Dear Bob ...
I'm the CFO for a smallish company (a few hundred employees). We're growing reasonably fast, each of us on the executive team is stretched pretty thin, and my head of IT is driving me nuts.
All the guy wants to do is talk over his brilliant thoughts about strategy. He has a grand total of two direct reports. Our IT is pretty basic: what we can get done with QuickBooks Enterprise, plus Exchange/Outlook/Office and whatever our employees decide to install to make them more effective. We use a hosting service for our website that provides a good-enough toolkit and that's about it.
We hired Mr. Strategy three months ago because -- well, in retrospect, I'm not sure. Our two-person IT department did OK keeping the lights on, and between them, they were able to figure out whatever they needed.
There was a certain level of chewing gum and duct tape in what they put together for us, which meant we had more downtime than we thought was reasonable, and I wasn't in a position to evaluate what our techs told us we needed to spend to stabilize the systems. We figured we needed somebody more seasoned to figure it all out and get the situation stabilized.
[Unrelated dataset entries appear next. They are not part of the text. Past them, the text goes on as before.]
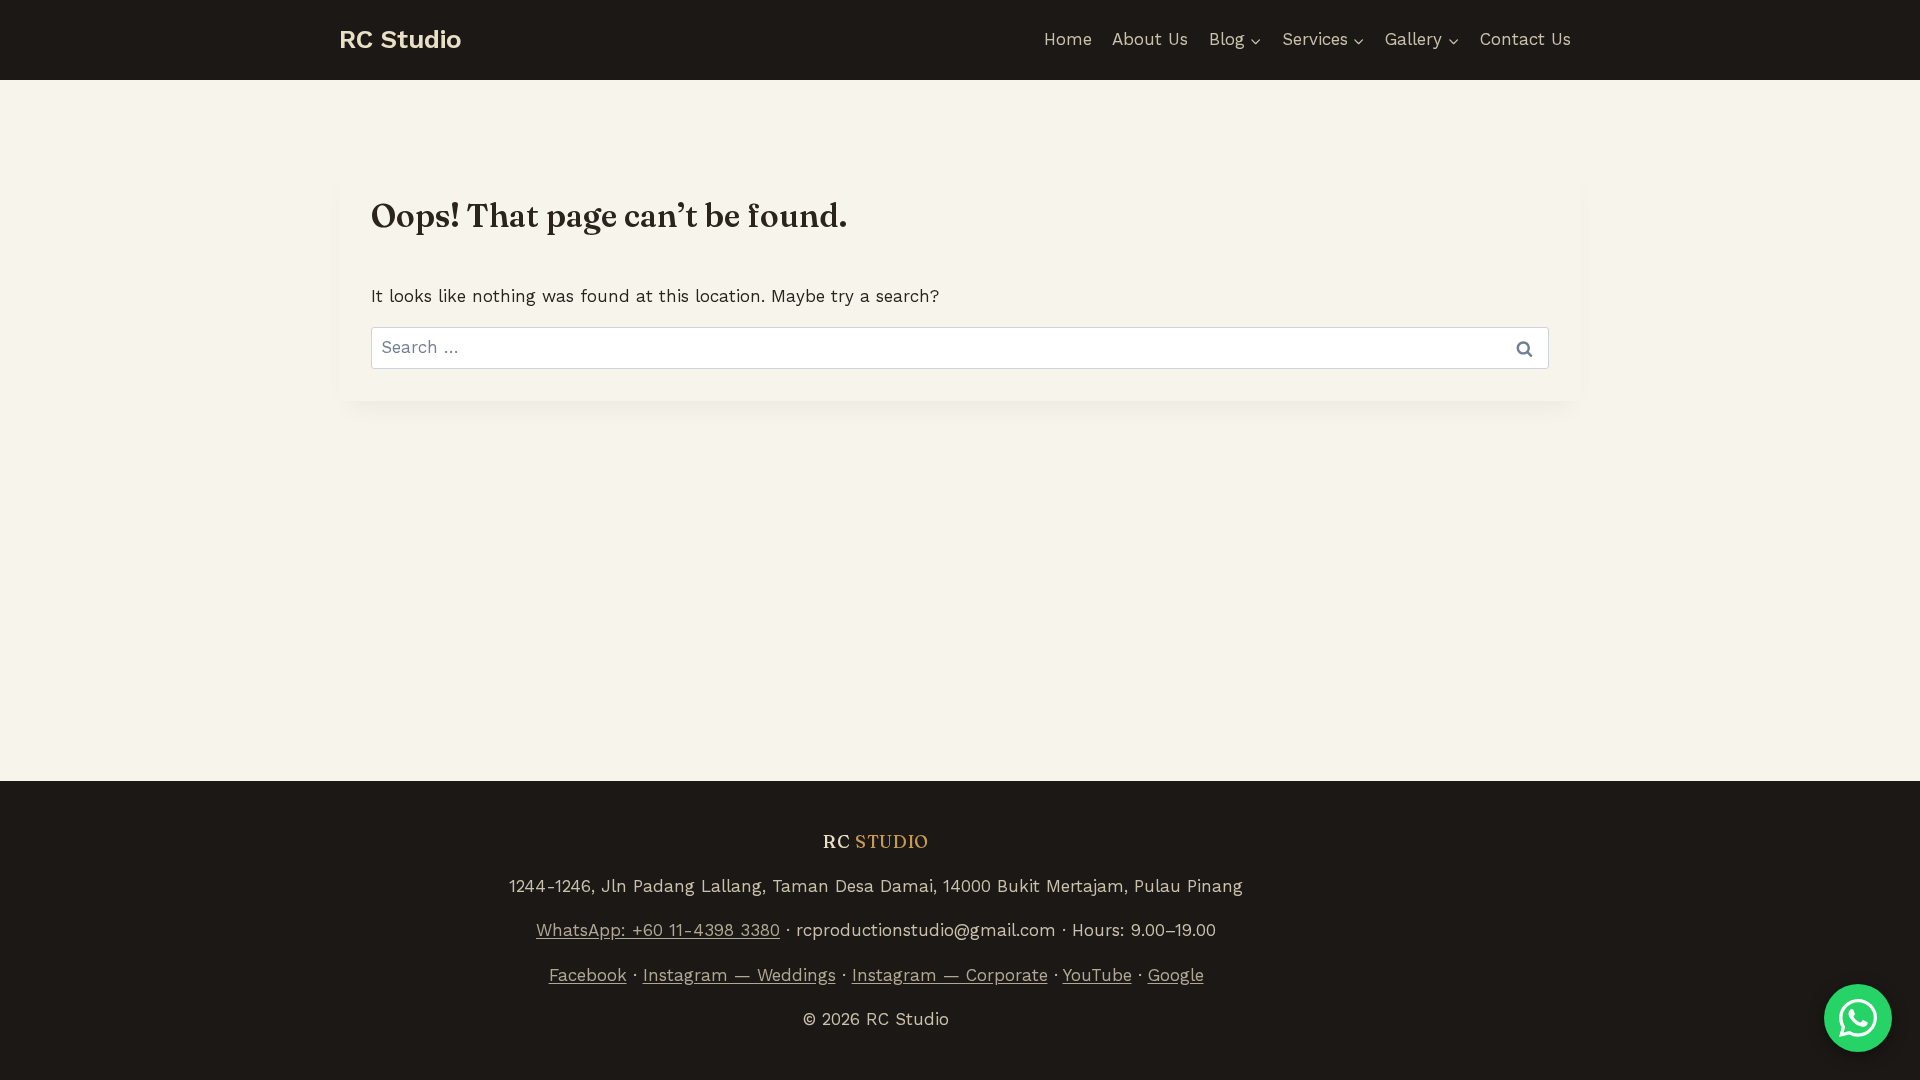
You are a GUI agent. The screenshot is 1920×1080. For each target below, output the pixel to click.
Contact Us (1525, 39)
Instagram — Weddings (739, 975)
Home (1068, 39)
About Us (1150, 39)
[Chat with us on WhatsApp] (1858, 1018)
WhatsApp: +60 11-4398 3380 (658, 930)
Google (1176, 975)
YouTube (1097, 975)
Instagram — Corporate (950, 975)
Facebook (588, 975)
Long story short, the situation hasn't stabilized and Mr. Strategy doesn't seem to have much interest in operating at that level. I'm about a week from tossing him out the door. Before I do, should I be listening to him instead of fantasizing about violence in the workplace?
Dear Frothing ...
What you're facing isn't uncommon, and it's been exacerbated by an endless stream of articles in the trade press extolling the virtues of the CIO-as-businessman-not-as-technician.
Chances are your head of IT is incurable. Once people are bit by the strategy bug, it's hard to get them to concentrate on real work, and that's just as true of CEOs and CFOs as it is of CIOs. COOs tend to be immune, because by definition their job is to take care of operations -- all too often to leave the CEO free to think deep thoughts.
Here's the conversation you should have first, assuming you haven't already had it: You have to explain, in no uncertain terms, that the head of IT for a company your size isn't like the head of IT for a Fortune 500 company, only shorter. It's a fundamentally different job, just like yours and just like the CEO's.